Vinke(n)nest

Het was eerste kerstdag 2010. De visite was huiswaarts gekeerd en ‘Huize de Kruijk’ was gevuld met enkel gezinsleden. We hadden natuurlijk onder het genot van een drankje kunnen kijken naar dat jaarlijks terugkerende blonde kereltje dat vergeten is op het vliegtuig te stappen en af moet rekenen met boeven, maar daarvoor was de stemming nog niet melig genoeg. We hadden ook de DVD van de film ‘Kruimeltje’ kunnen kijken. Altijd mooi om te zien hoe mijn broertje, die één van de weeskinderen speelt, iets te vroeg gepiekt heeft in zijn acteurscarrière.  Door de rode wijn weet ik niet precies meer wie er met het idee kwam, maar het lumineuze idee vatte post om een gezelschapsspelletje te gaan spelen. Monopoly viel al snel af. Zowel mijn  vader, mijn broertje als ik eisten de rol van bankier op. Eloquente teksten als ‘jullie kunnen niet met geld omgaan,’ ‘jij speelt vals’ en de ultieme pot-verwijt-de-ketel-tekst ‘ja, maar jij speelt zelf vals,’ vlogen door onze huiskamer. Om een einde aan de discussie te maken stelde mijn moeder voor om te gaan scrabbelen.
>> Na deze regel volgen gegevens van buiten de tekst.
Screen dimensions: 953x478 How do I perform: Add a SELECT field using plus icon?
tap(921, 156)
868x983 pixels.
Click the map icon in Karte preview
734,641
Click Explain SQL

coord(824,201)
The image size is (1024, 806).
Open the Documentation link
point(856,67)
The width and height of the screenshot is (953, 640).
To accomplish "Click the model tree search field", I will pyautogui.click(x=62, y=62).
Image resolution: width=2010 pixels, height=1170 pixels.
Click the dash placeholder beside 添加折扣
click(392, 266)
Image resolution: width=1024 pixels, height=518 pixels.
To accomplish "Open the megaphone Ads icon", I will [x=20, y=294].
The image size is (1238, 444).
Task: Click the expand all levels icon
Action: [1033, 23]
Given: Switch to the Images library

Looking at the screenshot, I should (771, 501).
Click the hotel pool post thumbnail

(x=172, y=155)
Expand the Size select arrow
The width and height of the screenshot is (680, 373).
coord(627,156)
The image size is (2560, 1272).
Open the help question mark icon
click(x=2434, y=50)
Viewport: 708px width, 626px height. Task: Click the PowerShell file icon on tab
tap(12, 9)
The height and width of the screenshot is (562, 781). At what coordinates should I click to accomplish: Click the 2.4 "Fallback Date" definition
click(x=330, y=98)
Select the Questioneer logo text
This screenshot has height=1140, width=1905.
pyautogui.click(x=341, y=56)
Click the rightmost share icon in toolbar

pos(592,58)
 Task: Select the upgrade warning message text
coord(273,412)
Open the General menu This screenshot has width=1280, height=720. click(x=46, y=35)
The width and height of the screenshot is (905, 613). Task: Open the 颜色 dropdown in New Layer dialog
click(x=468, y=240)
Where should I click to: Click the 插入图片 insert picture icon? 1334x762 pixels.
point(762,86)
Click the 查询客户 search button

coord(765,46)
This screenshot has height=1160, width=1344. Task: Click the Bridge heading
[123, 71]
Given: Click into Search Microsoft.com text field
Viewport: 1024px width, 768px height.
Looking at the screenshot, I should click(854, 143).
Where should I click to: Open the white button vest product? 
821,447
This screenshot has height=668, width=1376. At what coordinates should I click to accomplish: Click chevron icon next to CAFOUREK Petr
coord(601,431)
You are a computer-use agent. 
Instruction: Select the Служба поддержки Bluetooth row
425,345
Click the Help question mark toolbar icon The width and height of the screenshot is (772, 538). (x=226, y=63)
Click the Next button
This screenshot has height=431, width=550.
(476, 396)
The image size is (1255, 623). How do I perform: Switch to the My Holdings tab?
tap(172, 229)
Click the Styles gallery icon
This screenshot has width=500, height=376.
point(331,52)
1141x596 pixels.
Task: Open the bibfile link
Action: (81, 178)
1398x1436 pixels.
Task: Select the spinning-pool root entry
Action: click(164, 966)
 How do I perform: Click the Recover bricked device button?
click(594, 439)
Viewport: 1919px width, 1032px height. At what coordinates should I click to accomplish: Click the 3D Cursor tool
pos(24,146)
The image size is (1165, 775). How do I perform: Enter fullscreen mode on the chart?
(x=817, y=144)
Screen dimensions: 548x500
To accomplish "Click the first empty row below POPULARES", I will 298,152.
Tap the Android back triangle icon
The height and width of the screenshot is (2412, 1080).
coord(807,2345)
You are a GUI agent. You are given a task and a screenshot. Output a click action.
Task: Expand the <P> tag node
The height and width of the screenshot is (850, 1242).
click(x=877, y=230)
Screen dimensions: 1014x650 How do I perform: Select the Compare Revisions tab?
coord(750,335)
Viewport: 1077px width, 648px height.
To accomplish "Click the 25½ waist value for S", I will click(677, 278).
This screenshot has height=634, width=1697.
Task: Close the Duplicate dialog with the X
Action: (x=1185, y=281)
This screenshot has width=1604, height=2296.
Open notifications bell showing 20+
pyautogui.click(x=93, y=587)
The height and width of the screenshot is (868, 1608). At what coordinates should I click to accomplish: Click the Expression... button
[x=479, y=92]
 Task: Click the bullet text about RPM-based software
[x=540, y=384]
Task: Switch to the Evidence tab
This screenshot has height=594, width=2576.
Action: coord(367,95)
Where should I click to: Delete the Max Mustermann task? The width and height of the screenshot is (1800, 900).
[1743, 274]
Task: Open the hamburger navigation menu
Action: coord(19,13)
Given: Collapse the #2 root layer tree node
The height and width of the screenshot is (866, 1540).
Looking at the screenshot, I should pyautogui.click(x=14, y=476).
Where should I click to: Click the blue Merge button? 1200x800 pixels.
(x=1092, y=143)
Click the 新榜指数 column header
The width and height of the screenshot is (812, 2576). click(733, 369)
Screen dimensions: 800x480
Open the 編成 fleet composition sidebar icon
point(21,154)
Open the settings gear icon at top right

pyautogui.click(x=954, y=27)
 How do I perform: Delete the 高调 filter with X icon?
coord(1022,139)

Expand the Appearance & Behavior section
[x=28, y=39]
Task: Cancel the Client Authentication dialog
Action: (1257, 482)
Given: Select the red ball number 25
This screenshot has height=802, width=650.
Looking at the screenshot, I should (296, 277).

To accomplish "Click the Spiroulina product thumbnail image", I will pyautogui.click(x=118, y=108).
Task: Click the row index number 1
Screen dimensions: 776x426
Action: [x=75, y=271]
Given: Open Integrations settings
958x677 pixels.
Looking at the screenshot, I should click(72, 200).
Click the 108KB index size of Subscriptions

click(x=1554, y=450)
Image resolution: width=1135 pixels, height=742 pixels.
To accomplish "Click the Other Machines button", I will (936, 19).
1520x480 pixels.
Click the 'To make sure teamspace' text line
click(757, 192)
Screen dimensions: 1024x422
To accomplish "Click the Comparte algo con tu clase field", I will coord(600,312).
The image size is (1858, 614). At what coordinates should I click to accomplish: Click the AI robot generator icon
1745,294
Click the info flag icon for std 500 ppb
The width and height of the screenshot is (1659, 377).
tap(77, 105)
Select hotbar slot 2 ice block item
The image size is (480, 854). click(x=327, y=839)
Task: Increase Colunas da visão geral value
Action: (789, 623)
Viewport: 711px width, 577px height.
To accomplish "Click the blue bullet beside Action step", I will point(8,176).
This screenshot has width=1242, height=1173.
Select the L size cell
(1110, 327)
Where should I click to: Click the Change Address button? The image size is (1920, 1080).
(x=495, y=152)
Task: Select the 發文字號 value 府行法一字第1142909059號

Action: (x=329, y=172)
In een vlaag van verstandsverbijstering liet men mij de puntentelling bijhouden. Ik besloot de eerste ronde eerlijk alle scores bij te houden. Dat had overigens geen zak met de kerstgedachte te maken.  Vertrouwen winnen om daarna telfoutjes te maken, dat was het devies. (Tip: zet streepjes in plaats van hele cijfers). De eerste ronde liet ik mijn vader winnen. Hoogmoed komt voor de val. Die val zou al bijzonder snel komen. Nadat mijn vader aan de zijkant van het bord het schitterende woord ‘vinken’ had gelegd, was mijn broertje aan de beurt. “Wat kan er achter vinken?” Mijn losse tong antwoordde “vinkenest,” omdat ik dit zelf kon leggen. Mijn broertje kaapte echter “vinkenest” met drie keer woordwaarde voor mijn rode neus weg. Dan kan je een paar streepjes smokkelen, maar 48 punten zijn niet  met een klein telfoutje weg te poetsen. Ik keek mijn vader aan. We waren dan wel niet aan het risken, mijn vader en ik hadden een verbond gesloten. We misten een ‘n.’ “Het moet “vinkennest” zijn, dat weet toch iedereen?”vroeg ik mij hardop af. Mijn broertje dacht indruk te maken met zijn iPhone, waarop hij ‘Camping Vinkenest’ had gegoogled. Dit maakte echter totaal geen indruk op mijn vader en mij. Wij hadden immers het ‘Groene Boekje’ aan onze zijde.

Mijn broertje had een broertje dood aan het ‘Groene Boekje,’ want hij begon zijn stem te verheffen en met zijn vingertje te wijzen om zijn argumenten kracht bij te zetten. Nog steeds maakte hij geen indruk op de zelfbenoemde jury. “Het is ook paardenbloem, want er zijn meerdere paarden.” Daar had ik hem tuk. Mijn broertje, die ietwat rood begon aan te lopen, ging er bij staan. “Fuck jouw paarden, er zit maar één vink in mijn nest. Het is ook Koninginnedag.” Inmiddels kon de slechthorende buurvrouw ook van onze discussie meegenieten en dat moet ongetwijfeld reden voor mijn moeder zijn geweest om het bord op elegante wijze van tafel te schuiven. “Je kan met jullie echt geen spelletje spelen.” Mijn moeder, die met geestelijk gehandicapten werkt, pakte haar glas wijn en ging op de bank zitten.  “Ik kan nog beter met de mongooltjes een spelletje doen, dan met jullie,” was haar terechte conclusie. Het enige positieve dat deze kerstavond mij geleerd heeft, is dat, mochten we ooit meedoen aan het programma ‘DNA Onbekend,’ dat er een positieve uitslag is. Ik ken namelijk geen mensen waarmee het vervelender een spelletje spelen is dan met mijn vader en mijn broertje. Eén figuur met een ruime blik op de spelregels aan de scrabbletafel is namelijk meer dan genoeg.